Tuesday, September 15, 2009

Empanada Semiotics (also an OBG update)

The empanada code 1

Dear Jumbo Foods:

It's probably a consequence of my currently reading "Barthes para Principiantes" (Barthes for Beginners), but I couldn't help thinking earlier this evening, as I gummed down some of your tasty baked goods, "Have you ever considered hiring a professional semiotician"? For one thing, (s)he might have something to say about your somewhat ill-considered name choice as a company. And some pointers about how to package your product line in a consumer-friendly fashion:

The empanada code 2

Chalk it up to my non-Argentine ancestry, but I'm afraid that, when confronted with the cornucopia of flaky goodness pictured above earlier tonight, I found myself at a distinct loss. How was I to know, for instance, that 'triangular' is code for 'delicious tuna', or that the other, more misshapen, item on the left in the second picture would contain 'carne with black olives'? I'm sure that this is information every good Argentine absorbs with his mother's milk, but spare a thought for us poor foreigners. My ignorance about the semiotics of differently shaped empanadas lent a decidely aleatory touch to tonight's dining experience.
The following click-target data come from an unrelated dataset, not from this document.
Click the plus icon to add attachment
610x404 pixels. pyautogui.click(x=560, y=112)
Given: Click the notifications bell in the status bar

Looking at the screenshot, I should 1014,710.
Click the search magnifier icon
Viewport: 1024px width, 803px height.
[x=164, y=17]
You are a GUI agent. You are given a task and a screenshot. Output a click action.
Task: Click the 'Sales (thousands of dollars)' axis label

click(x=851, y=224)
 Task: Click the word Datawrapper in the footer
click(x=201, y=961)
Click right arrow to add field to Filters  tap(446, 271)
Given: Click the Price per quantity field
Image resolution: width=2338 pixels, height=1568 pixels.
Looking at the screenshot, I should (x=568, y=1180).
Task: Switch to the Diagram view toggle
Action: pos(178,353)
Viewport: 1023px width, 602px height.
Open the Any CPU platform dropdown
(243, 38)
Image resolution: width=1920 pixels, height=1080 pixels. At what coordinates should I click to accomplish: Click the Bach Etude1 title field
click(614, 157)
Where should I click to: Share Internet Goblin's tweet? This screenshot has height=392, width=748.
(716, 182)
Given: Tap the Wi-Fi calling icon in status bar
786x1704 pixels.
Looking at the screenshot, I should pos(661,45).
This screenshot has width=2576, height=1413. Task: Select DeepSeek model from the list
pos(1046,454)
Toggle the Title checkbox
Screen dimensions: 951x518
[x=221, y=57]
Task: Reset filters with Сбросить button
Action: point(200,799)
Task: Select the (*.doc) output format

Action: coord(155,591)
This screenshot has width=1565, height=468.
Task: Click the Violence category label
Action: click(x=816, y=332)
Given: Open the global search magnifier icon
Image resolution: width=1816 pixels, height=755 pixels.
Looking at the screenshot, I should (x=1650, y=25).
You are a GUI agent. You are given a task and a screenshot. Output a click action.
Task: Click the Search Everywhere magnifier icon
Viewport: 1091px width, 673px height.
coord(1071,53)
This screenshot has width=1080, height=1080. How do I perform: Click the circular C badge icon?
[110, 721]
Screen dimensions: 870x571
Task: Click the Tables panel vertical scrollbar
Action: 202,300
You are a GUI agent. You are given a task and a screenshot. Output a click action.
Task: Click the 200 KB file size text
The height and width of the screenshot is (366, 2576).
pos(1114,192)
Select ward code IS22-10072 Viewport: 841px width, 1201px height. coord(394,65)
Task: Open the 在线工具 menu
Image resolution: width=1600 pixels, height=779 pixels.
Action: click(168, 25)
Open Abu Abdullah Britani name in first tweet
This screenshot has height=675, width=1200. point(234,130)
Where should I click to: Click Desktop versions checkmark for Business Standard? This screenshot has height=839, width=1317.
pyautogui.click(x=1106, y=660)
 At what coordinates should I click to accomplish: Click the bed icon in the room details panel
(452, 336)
Granted, you are not alone in your erroneous assumptions about the semiotic savvy of consumers. For instance, it has taken me half a lifetime of noshing on the kind of chocolates that come in gift boxes to figure out that square or rectangular almost always means caramel or nougat (a kind I would definitely have to avoid in my current temporarily dentally challenged state), while oval almost always indicates a fondue filling of some kind.

But the manufacturers of Whitman Samplers, Cadbury's Milk Tray assortments, Rowntree's Black Magic and the like generally take some pity on their sweet-toothed customers and include a little schematic diagram to help decipher the contents of their various chocolatey treats, a feature which helps minimize the frequency of such hideous events as finding a tooth-marked delicacy (i.e. tried and rejected) nestling innocently in the box.

Perhaps you too might consider such an aide-memoire? If only to help us pitiful foreigners who are just visiting this great land of yours.

I, for one, would be droolingly grateful.

4 comments:

Anonymous said...

aleatory

[ad. L. letri-us, f. letor a dice-player, f. lea a die, the dice.]


Now that's an interesting 17th century word:

1693 URQUHART Rabelais III. xlii, So continually fortunate in that aleatory way of deciding Law Debates. 1818 H. COLEBROOKE Oblig. & Contr. I. 17 If the equivalent consist in the risk of loss, or the chance of gain, dependent on an uncertain event, the contract is contingent and aleatory or hazardous. 1879 MOTLEY in Holmes Life xxi. 168 Such an aleatory process seemed an unworthy method in arbitrations.

Spatchcock said...

Which one has pieces of Viggo Mortensen inside?

Anonymous said...

But aleatory music, for example, is a distinctly 20th century concept.

Pb said...

Black olives, yum. Tuna, yum. I would have eaten your leftovers happily. You're onto something, you just need an empanada decoder ring.